Mail Archives: cygwin/1997/07/16/08:33:19
Jon Thackray writes:
> ian AT cygnus DOT com writes:
> > >How does ld determine which attributes sections are to have? By
> > >attributes, I mean things like:-
> >
> > >Contains code, contains initialised data, should be laoded with
> > >execute permission, should be loaded with read permission, should be
> > >loaded with write permission etc.
> >
> > The attributes are based on the attributes of the input sections which
> > are mapped into the output sections. Take a look at
> > gas/config/obj-coff.c to see how to use the .section directive in an
> > assembler file.
>
> As far as I can see, this allows me no control over the flags I'm
> talking about. The ones I mean are documented in MSDN as:-
>
> IMAGE_SCN_MEM_DISCARDABLE 0x02000000
> IMAGE_SCN_MEM_NOT_CACHED 0x04000000
> IMAGE_SCN_MEM_NOT_PAGED 0x08000000
> IMAGE_SCN_MEM_SHARED 0x10000000
> IMAGE_SCN_MEM_EXECUTE 0x20000000
> IMAGE_SCN_MEM_READ 0x40000000
> IMAGE_SCN_MEM_WRITE 0x80000000
>
> It would appear that as automatcially puts MEM_READ and MEM_EXECUTE on
> the .text section, MEM_READ and MEM_WRITE on the .data section and the
> same on the .bss section. For sections it doesn't know about (eg I
> have one called .dyfix), it outs none of these.
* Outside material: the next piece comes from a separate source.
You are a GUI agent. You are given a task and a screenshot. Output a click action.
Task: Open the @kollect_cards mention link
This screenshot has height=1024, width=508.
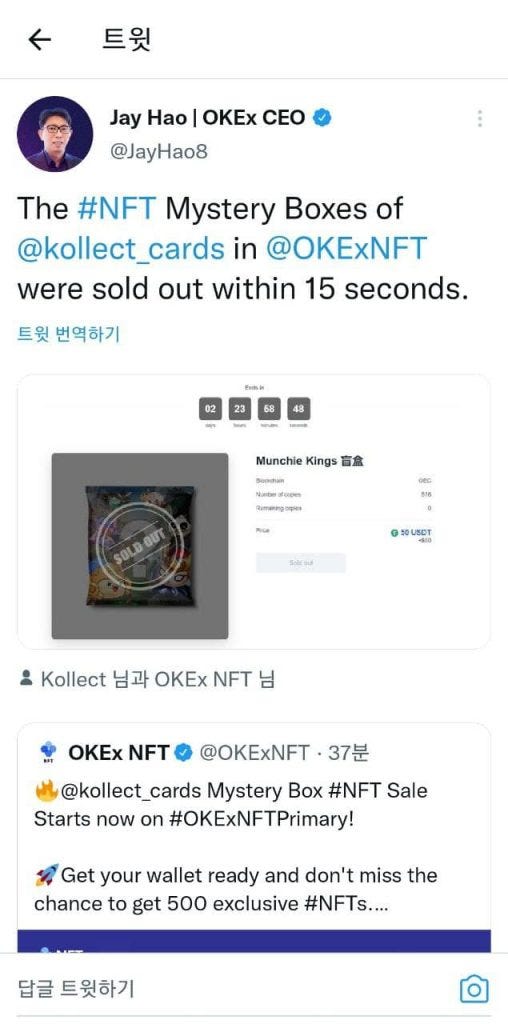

However, my compiler,
> when generating these sections, does add attributes such as MEM_READ
> and MEM_WRITE, but then ld appears to throw them away (at least binary
> editing the resulting executable or looking at it with any of the
> tools available shows them to have gone away).
As an experiment, I made an object file without the MEM_EXECUTE flag
for the .text section, and then linked it (with nothing else at all).
ld put the MEM_EXECUTE flag back on the .text section, which suggests
that the attributes aren't entirely based on those incoming.